C’est aussi ramener l’équation aux seuls hommes et à leurs fameux « besoins sexuels ». Les besoins sexuels des femmes ? Sous le tapis. D’ailleurs, qu’est-ce qu’on s’en fout, de la sexualité des femmes.
Si on en avait un petit quelque chose à faire, il n’y aurait pas que les féministes qui s’insurgeraient contre les viols.

200 viols de femmes.

Majeures.

Par jour.

En France.

Sans compter les enfants et les femmes âgées.

Et on sait que la plupart des victimes de viols sont des enfants. Je vous laisse imaginer le nombre total. Faut croire que c’est pas assez pour l’on mette en état d’urgence le pays. Alors, sacrifier les femmes les plus pauvres pour que des hommes puissent jouir sans entrave, c’est pas vraiment choquant. C’est dans l’air du temps.

Du côté des agresseurs

C’est aussi se mettre du même coté que les agresseurs et profiteurs : les gars qui proposent un toit à une fugueuse en échange de relations sexuelles, des managers qui vont signer entre couilles des contrats juteux au bordel, des hommes qui comparent des femmes -des enfants- à des morceaux de viande, des garçons qui construiront leur sexualité sur le fait qu’ils pourront payer pour obtenir ce qu’ils veulent, des hommes qui fermeront les yeux sur les bleus tant qu’ils pourront planter leur verge dans la chair à baise.

Sexualité et intégrité

On me rétorquera que le travail à l’usine, c’est aussi violent que de se prostituer, et que l’on monétise bien les bras des ouvrières pour les patrons.
Je ne sais pas. Je ne comprends pas cet argument.
Avoir une relation sexuelle touche à l’intimité de la personne, à sa personnalité, à son intégrité. Je ne comprends pas que puisse mettre sur le même plan la sexualité et le travail manuel. Imposer une relation sexuelle, c’est mettre à mal l’intégrité de l’autre personne. C’est ce que recherche un agresseur sexuel : déshumaniser l’autre en fissurant son intégrité.
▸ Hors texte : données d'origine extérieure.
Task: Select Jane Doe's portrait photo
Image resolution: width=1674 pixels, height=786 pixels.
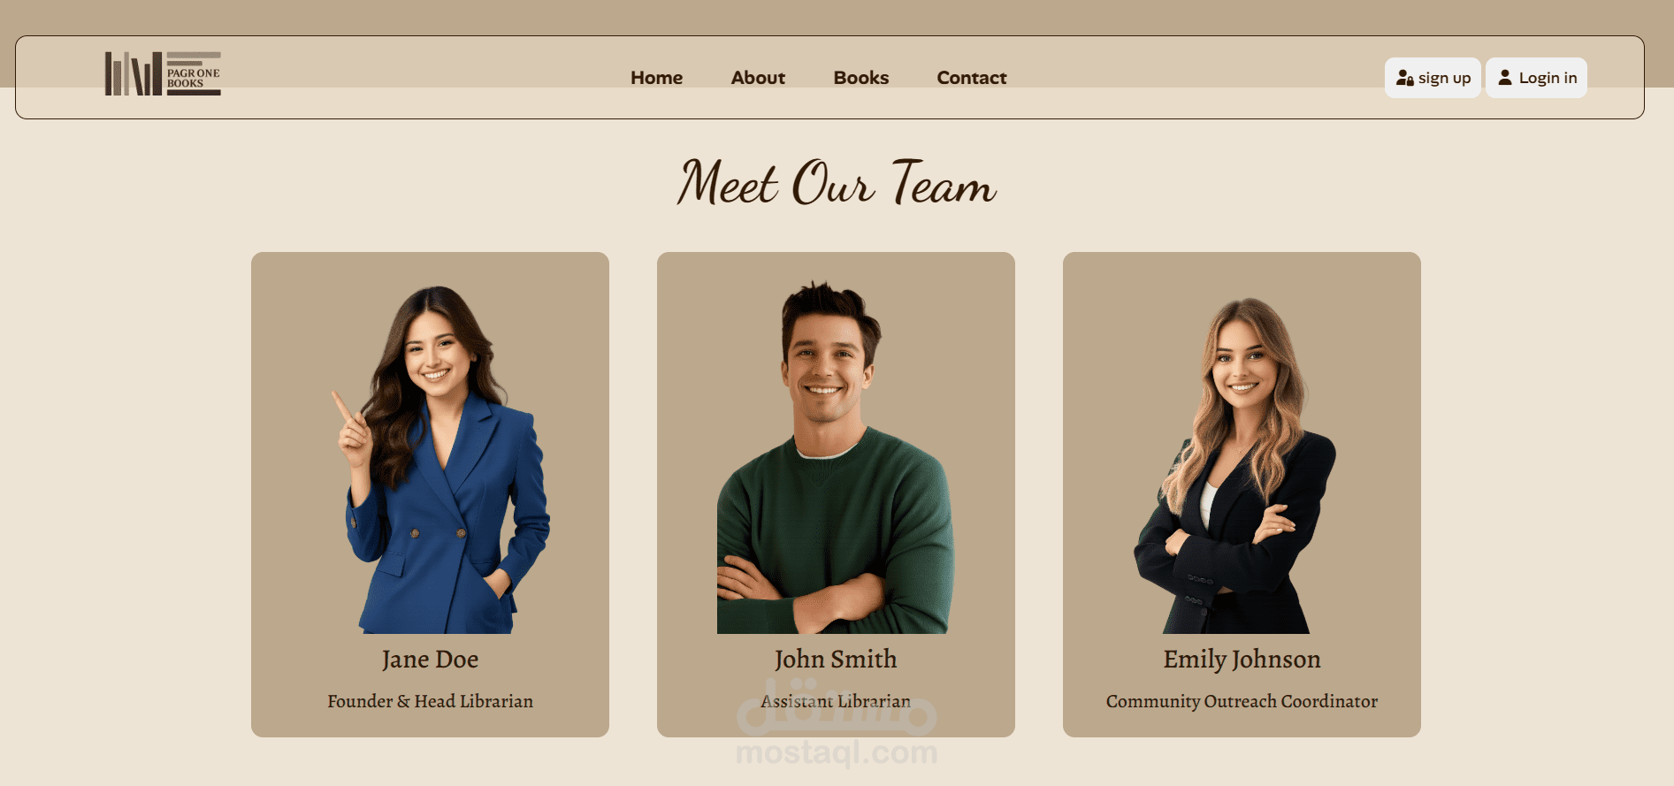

Pour un féminisme réellement radical

Je pense cependant que nous, féministes luttant pour l’abolition de la prostitution, ne mettons pas assez l’accent contre les conditions matérielles propices à la prostitution.

Nous devons participer aux luttes contre la précarisation des conditions de vie et la mise en place des politiques d’austérité.

Nous devons demander des minima sociaux qui soient au dessus du seuil de pauvreté.

Nous devons demander l’ouverture des frontières et des papiers pour toustes.

Nous devons exiger la fin des micro-temps partiels et le passage au 32h (voir moins!?) payées 35h.

Nous devons exiger un toit pour toustes et une politique zéro SDFs.

Nous devons nous investir dans les syndicats.

Nous devons dénoncer les violences policières contre les personnes prostituées, et toutes les autres victimes.

Nous devons demander une augmentation du SMIC et des salaires.

Nous devons mettre à mal le système néo-colonialiste entre les pays Nord/Sud.

Beaucoup d’entre nous le font déjà, mais soyons plus visibles.

Bien sûr, cela ne suffira pas. Car le système prostitutionnel est un système ancré dans la domination masculine.
Il nous faudra aussi créer une sexualité joyeuse et libérée des carcans imposés par le patriarcat.
Et pour cela, il faut aussi mettre fin aux violences sexuelles.

Rien que ça.

La révolution sera féministe, ou ne le sera pas.